Tuesday, July 26, 2016

Let me walk in beauty


Mathrubhoomi is quaint. A full page for the dead, tombing the dead quite regularly; a full page obit; deaths are arranged district-wise; today entire page 9, Charamam; Rama and me scan it regularly for deaths in Allapuzha and Kollam where village Kottarakara is. Do not think any other newspaper marks a page for death; am not sure; English newspapers have no space for the common dead. No near and dear ones in Kottarakara and Allapuzha. Was born there in a tiled house opposite Lord Ganesh temple; seemingly it started as a Shiva temple and then passed on power to son; all in the family more as the Gandhi family and Congress. Today, Mathrubhoomi has a death of 89 year old Sumathi Kuttti Amma, with pix, in Kottarakara: me family has no deaths in Kottarakara; me elders died in Kolkata and Mumbai. Years away from Kottarakara; never, never was a village citizen; yet, a mention of the village and there is a blood rush; a desire to be there for a day; Rama wants to go to Allapuzha for a few days; for son Ganesh, Mumbai and Yogi Nagar is all; do not know whether Vidya in Chennai misses Mumbai; for Dakhi it is Amchi Mumbai.

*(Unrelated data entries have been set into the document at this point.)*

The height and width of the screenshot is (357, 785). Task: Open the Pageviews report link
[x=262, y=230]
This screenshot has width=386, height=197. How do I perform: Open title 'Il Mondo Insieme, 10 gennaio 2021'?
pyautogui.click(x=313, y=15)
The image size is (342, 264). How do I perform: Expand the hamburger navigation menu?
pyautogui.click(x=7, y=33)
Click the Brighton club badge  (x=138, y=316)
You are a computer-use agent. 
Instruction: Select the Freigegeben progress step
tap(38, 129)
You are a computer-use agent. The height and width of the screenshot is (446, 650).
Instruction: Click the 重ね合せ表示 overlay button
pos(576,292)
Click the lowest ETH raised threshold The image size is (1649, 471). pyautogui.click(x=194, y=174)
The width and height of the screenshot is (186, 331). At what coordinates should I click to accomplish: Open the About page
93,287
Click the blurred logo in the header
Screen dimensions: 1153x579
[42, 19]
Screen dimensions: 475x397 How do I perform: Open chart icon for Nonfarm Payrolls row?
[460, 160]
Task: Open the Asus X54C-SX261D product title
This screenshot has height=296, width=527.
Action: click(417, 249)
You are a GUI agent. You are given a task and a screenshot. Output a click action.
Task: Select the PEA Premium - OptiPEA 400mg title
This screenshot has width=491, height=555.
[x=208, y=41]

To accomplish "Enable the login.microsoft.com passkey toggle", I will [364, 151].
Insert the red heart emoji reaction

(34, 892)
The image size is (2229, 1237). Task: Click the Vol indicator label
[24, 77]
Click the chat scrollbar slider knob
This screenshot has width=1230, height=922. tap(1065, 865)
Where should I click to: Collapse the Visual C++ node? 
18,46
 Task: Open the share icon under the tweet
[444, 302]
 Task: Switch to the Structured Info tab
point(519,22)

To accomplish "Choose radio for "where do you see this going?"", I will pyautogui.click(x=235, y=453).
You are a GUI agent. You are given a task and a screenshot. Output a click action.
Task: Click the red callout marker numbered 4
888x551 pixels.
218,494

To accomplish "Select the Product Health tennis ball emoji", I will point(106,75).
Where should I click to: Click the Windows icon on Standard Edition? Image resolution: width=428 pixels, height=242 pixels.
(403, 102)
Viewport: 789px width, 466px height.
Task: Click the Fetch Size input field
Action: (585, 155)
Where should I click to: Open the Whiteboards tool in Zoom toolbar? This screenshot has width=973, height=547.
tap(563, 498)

Have not been able to explain this desire for logging the dead. In Calcutta times, The Statesman had a Personal column on the edit page writing down deaths; read it regularly. Do not know if Mathrubhoomi charges; Rama thinks it is for free. Death is life missing and me loves Life; for me it is not Maya of the Vedantist or the Buddhist; no holy books, gurus, meditations; have desires; lots of it; am not shamed of them; at 70 it does not cost any to desire writing a Sahitya Academy poem or directing an art film with Kottarakara as locale for a Filmfare critics award; or best of all to be an ordinary journalist chatting up ordinary women, men and children on the streets; in next janma, if there is one, me would like to be a journalist in a Childrens newspaper with a child as Editor. Yes, that would be enormous fun. Fun is distinctly absent in Who Moved My Interest Rates by Duvvuri Subbarao; wonder whether RBI governors and bankers laugh; or corporates. The book is deadly serious and bankers could like it. Long ago friend Narayana Karunakara Kurup bought me a less than palm-size book: The Beautiful Years: The Joys of Being Older; A Helen Exley Giftbook; long afternoons me quips its tiny pages; a Native American saying goes: Let me walk in beauty, and make my eyes ever behold the red and purple sunset. Mumbai has sunrises and sunsets. Enough.